Selected excerpt:
>>
Headlines are flying about Intel’s 10th Gen “Comet Lake” desktop processor lineup slide, with many tech news running the story, conveniently just days after the launch of AMD’s widely-heralded Ryzen 3000-series CPUs. The slide allegedly shows an entire upcoming lineup of i3 through i9 10th Gen Intel desktop-class CPUs.
While many of the things in this slide look sensible, even predictably, iteratively accurate, there’s many parts that are poorly reasoned or just plain overlooked.
First, in the top-right corner of the original 9th-gen slide, there is the same, odd “NEW SKU’s” box, complete with a apostrophe that was likely in error on the real slide, but now duplicated on this “leaked” slide. I’m all for reusing old slide decks, but they don’t tend to repeat backgrounds, let alone lineup slides this closely. The background in the slide is quite obviously from the 9th Gen desktop slide deck. Intel’s properly used “SKUs” in their recent 10th Gen annoucement, so the apostrophe is obviously just a typo on the 9th Gen slide and shows up on the “leaked” slide due to using it to forge the new slide.
Next, The entire processor table is solid (has no transparent background), so it is easily placed on top of an already-occupied slide, such as the one to the right. This is likely the very slide that was used as the background for the fabricated “10th Gen” slide.
Another striking oddity is in the columns themselves. An entirely new column is “Code Name.” This hasn’t shown up on a lineup slide previously, and curiously it’s also “Products formerly Comet Lake” rather than simply “Comet Lake.” The Turbo Boost columns differentiate between single core and all core turbo frequencies; something Intel has tried to obfuscate in the past, so much so that they still only list “Processor Base Frequency” and “Max Turbo Frequency” for their CPUs on their official Product Specifications website Intel Ark, obviously neglecting to divulge the all core turbo maximum frequency. But that’s marketing; and that’s the point. These slides are marketing slides and Intel has tried to put its best foot forward, detailing the obviously higher value of the single core turbo frequency. The Lithography column is also new, blatantly pointing out that these desktop SKUs are still on their 14nm process node, a fact that would be stated elsewhere, not proudly and even memefully as “14+++ nm” in the slide. Intel also refers to their node as “14nm++” not “14++ nm” as well. The now-expected columns of “Unlocked” (for K-series multiplier-unlocked CPUs) as well as “Intel® Optane™ Memory Support” are notably missing. The “Socket Support” column refers to a supposedly new FCLGA1159 socket, which is in the same general pin-count as the current LGA1151 socket. However, the LGA1159 seems to harken back to the H67 chipset era of LGA 1155, for which an Intel BLKDH67CLB3 motherboard on Amazon.fr was perhaps mistakenly labeled as LGA1159, or maybe used by an obscure BGA socket for which this BGA1159 custom socket adapter test jig was used for.
<<
Exercise description: Rewrite the Intel slide analysis from the words "First, in the" through the words "the new slide.", changing "typo" to "misprint". The lines that come next are separate material, independent of the Intel slide analysis.

Given material:
>>
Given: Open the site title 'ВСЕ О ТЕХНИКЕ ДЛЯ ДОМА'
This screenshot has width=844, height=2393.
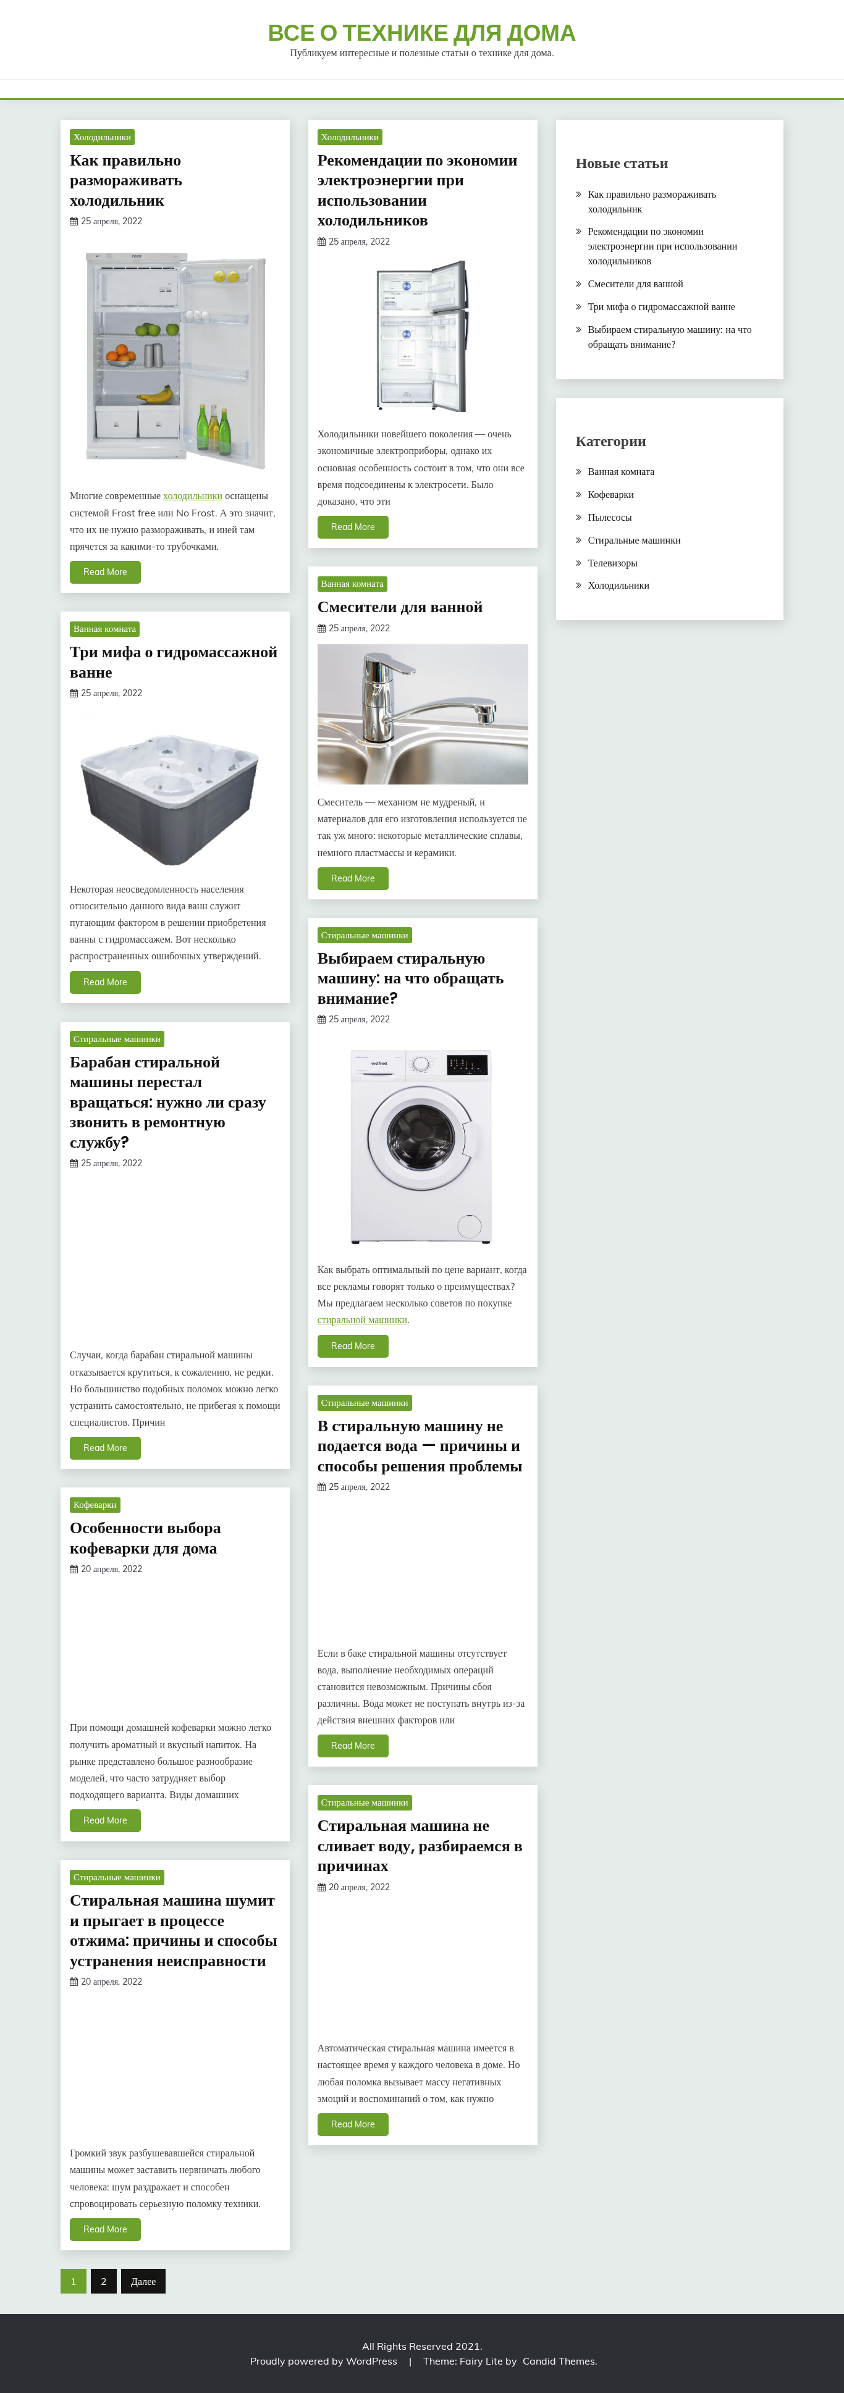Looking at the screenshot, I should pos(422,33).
<<
Exercise result:
First, in the top-right corner of the original 9th-gen slide, there is the same, odd “NEW SKU’s” box, complete with a apostrophe that was likely in error on the real slide, but now duplicated on this “leaked” slide. I’m all for reusing old slide decks, but they don’t tend to repeat backgrounds, let alone lineup slides this closely. The background in the slide is quite obviously from the 9th Gen desktop slide deck. Intel’s properly used “SKUs” in their recent 10th Gen annoucement, so the apostrophe is obviously just a misprint on the 9th Gen slide and shows up on the “leaked” slide due to using it to forge the new slide.